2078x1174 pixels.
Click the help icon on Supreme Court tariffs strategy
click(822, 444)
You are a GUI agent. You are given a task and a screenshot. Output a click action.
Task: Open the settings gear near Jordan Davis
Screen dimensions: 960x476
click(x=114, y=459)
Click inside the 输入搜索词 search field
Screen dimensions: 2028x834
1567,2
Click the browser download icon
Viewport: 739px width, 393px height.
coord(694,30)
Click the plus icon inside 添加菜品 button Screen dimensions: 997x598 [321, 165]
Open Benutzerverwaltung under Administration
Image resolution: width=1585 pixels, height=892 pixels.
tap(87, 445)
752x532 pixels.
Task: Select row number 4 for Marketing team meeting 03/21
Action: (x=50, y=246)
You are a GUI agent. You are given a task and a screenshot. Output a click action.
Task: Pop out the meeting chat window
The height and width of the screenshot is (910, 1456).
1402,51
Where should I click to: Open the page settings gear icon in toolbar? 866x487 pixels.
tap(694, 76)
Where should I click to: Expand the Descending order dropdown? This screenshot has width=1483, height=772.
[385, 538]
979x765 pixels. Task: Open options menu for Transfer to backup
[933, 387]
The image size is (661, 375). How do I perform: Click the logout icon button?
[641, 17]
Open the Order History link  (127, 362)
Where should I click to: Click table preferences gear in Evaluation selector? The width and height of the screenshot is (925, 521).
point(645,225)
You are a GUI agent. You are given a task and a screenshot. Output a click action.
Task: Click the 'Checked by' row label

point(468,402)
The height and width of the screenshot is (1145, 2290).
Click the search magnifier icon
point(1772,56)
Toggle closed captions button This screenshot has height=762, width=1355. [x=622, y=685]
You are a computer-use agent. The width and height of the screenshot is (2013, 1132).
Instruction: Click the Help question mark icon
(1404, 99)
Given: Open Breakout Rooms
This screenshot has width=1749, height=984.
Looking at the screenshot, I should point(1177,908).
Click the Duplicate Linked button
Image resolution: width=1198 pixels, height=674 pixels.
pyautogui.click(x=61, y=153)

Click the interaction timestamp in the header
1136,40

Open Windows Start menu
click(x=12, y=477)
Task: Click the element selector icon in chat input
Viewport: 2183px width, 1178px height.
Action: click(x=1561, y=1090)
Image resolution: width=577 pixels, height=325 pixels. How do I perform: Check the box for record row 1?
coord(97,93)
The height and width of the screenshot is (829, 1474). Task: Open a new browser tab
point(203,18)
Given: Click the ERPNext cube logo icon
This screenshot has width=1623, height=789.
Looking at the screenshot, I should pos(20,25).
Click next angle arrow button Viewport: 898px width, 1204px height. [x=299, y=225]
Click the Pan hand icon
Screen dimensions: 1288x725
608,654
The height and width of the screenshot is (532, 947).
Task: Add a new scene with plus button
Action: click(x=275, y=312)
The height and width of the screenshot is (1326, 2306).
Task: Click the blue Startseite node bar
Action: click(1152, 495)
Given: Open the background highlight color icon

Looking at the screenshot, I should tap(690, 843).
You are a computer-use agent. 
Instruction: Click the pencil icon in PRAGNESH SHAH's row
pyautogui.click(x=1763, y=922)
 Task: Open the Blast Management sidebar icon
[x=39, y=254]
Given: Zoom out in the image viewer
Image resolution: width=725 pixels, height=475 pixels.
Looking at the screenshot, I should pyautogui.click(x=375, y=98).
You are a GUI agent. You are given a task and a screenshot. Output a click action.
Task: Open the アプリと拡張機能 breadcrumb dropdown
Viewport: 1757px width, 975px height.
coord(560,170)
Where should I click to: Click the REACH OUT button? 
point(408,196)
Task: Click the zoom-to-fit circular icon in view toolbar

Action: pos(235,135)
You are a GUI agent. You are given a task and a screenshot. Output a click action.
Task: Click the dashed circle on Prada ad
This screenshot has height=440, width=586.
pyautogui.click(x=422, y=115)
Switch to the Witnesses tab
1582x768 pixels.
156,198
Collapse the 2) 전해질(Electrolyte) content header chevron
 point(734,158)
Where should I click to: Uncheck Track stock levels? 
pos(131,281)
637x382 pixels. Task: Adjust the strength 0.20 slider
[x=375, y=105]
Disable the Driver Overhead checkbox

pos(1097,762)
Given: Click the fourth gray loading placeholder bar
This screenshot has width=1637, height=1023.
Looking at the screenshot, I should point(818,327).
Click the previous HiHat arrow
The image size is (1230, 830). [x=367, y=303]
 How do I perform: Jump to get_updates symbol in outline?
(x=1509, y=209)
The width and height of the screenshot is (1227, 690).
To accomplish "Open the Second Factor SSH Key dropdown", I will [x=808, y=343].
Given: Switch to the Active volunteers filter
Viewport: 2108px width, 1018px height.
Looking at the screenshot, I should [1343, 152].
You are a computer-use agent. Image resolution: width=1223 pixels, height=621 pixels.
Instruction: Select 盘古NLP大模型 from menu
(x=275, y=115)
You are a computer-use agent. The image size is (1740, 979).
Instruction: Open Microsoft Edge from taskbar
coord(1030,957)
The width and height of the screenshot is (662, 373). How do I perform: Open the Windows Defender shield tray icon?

----

## PROBLEM TO SOLVE:
Restate every entry exactly. Leave nothing out.

## WRITTEN SOLUTION:
2078x1174 pixels.
Click the help icon on Supreme Court tariffs strategy
click(822, 444)
You are a GUI agent. You are given a task and a screenshot. Output a click action.
Task: Open the settings gear near Jordan Davis
Screen dimensions: 960x476
click(x=114, y=459)
Click inside the 输入搜索词 search field
Screen dimensions: 2028x834
1567,2
Click the browser download icon
Viewport: 739px width, 393px height.
coord(694,30)
Click the plus icon inside 添加菜品 button Screen dimensions: 997x598 [321, 165]
Open Benutzerverwaltung under Administration
Image resolution: width=1585 pixels, height=892 pixels.
tap(87, 445)
752x532 pixels.
Task: Select row number 4 for Marketing team meeting 03/21
Action: (x=50, y=246)
You are a GUI agent. You are given a task and a screenshot. Output a click action.
Task: Pop out the meeting chat window
The height and width of the screenshot is (910, 1456).
1402,51
Where should I click to: Open the page settings gear icon in toolbar? 866x487 pixels.
tap(694, 76)
Where should I click to: Expand the Descending order dropdown? This screenshot has width=1483, height=772.
[385, 538]
979x765 pixels. Task: Open options menu for Transfer to backup
[933, 387]
The image size is (661, 375). How do I perform: Click the logout icon button?
[641, 17]
Open the Order History link  (127, 362)
Where should I click to: Click table preferences gear in Evaluation selector? The width and height of the screenshot is (925, 521).
point(645,225)
You are a GUI agent. You are given a task and a screenshot. Output a click action.
Task: Click the 'Checked by' row label

point(468,402)
The height and width of the screenshot is (1145, 2290).
Click the search magnifier icon
point(1772,56)
Toggle closed captions button This screenshot has height=762, width=1355. [x=622, y=685]
You are a computer-use agent. The width and height of the screenshot is (2013, 1132).
Instruction: Click the Help question mark icon
(1404, 99)
Given: Open Breakout Rooms
This screenshot has width=1749, height=984.
Looking at the screenshot, I should point(1177,908).
Click the Duplicate Linked button
Image resolution: width=1198 pixels, height=674 pixels.
pyautogui.click(x=61, y=153)

Click the interaction timestamp in the header
1136,40

Open Windows Start menu
click(x=12, y=477)
Task: Click the element selector icon in chat input
Viewport: 2183px width, 1178px height.
Action: click(x=1561, y=1090)
Image resolution: width=577 pixels, height=325 pixels. How do I perform: Check the box for record row 1?
coord(97,93)
The height and width of the screenshot is (829, 1474). Task: Open a new browser tab
point(203,18)
Given: Click the ERPNext cube logo icon
This screenshot has width=1623, height=789.
Looking at the screenshot, I should pos(20,25).
Click next angle arrow button Viewport: 898px width, 1204px height. [x=299, y=225]
Click the Pan hand icon
Screen dimensions: 1288x725
608,654
The height and width of the screenshot is (532, 947).
Task: Add a new scene with plus button
Action: click(x=275, y=312)
The height and width of the screenshot is (1326, 2306).
Task: Click the blue Startseite node bar
Action: click(1152, 495)
Given: Open the background highlight color icon

Looking at the screenshot, I should tap(690, 843).
You are a computer-use agent. 
Instruction: Click the pencil icon in PRAGNESH SHAH's row
pyautogui.click(x=1763, y=922)
 Task: Open the Blast Management sidebar icon
[x=39, y=254]
Given: Zoom out in the image viewer
Image resolution: width=725 pixels, height=475 pixels.
Looking at the screenshot, I should pyautogui.click(x=375, y=98).
You are a GUI agent. You are given a task and a screenshot. Output a click action.
Task: Open the アプリと拡張機能 breadcrumb dropdown
Viewport: 1757px width, 975px height.
coord(560,170)
Where should I click to: Click the REACH OUT button? 
point(408,196)
Task: Click the zoom-to-fit circular icon in view toolbar

Action: pos(235,135)
You are a GUI agent. You are given a task and a screenshot. Output a click action.
Task: Click the dashed circle on Prada ad
This screenshot has height=440, width=586.
pyautogui.click(x=422, y=115)
Switch to the Witnesses tab
1582x768 pixels.
156,198
Collapse the 2) 전해질(Electrolyte) content header chevron
 point(734,158)
Where should I click to: Uncheck Track stock levels? 
pos(131,281)
637x382 pixels. Task: Adjust the strength 0.20 slider
[x=375, y=105]
Disable the Driver Overhead checkbox

pos(1097,762)
Given: Click the fourth gray loading placeholder bar
This screenshot has width=1637, height=1023.
Looking at the screenshot, I should point(818,327).
Click the previous HiHat arrow
The image size is (1230, 830). [x=367, y=303]
 How do I perform: Jump to get_updates symbol in outline?
(x=1509, y=209)
The width and height of the screenshot is (1227, 690).
To accomplish "Open the Second Factor SSH Key dropdown", I will [x=808, y=343].
Given: Switch to the Active volunteers filter
Viewport: 2108px width, 1018px height.
Looking at the screenshot, I should [1343, 152].
You are a computer-use agent. Image resolution: width=1223 pixels, height=621 pixels.
Instruction: Select 盘古NLP大模型 from menu
(x=275, y=115)
You are a computer-use agent. The image size is (1740, 979).
Instruction: Open Microsoft Edge from taskbar
coord(1030,957)
The width and height of the screenshot is (662, 373). How do I perform: Open the Windows Defender shield tray icon?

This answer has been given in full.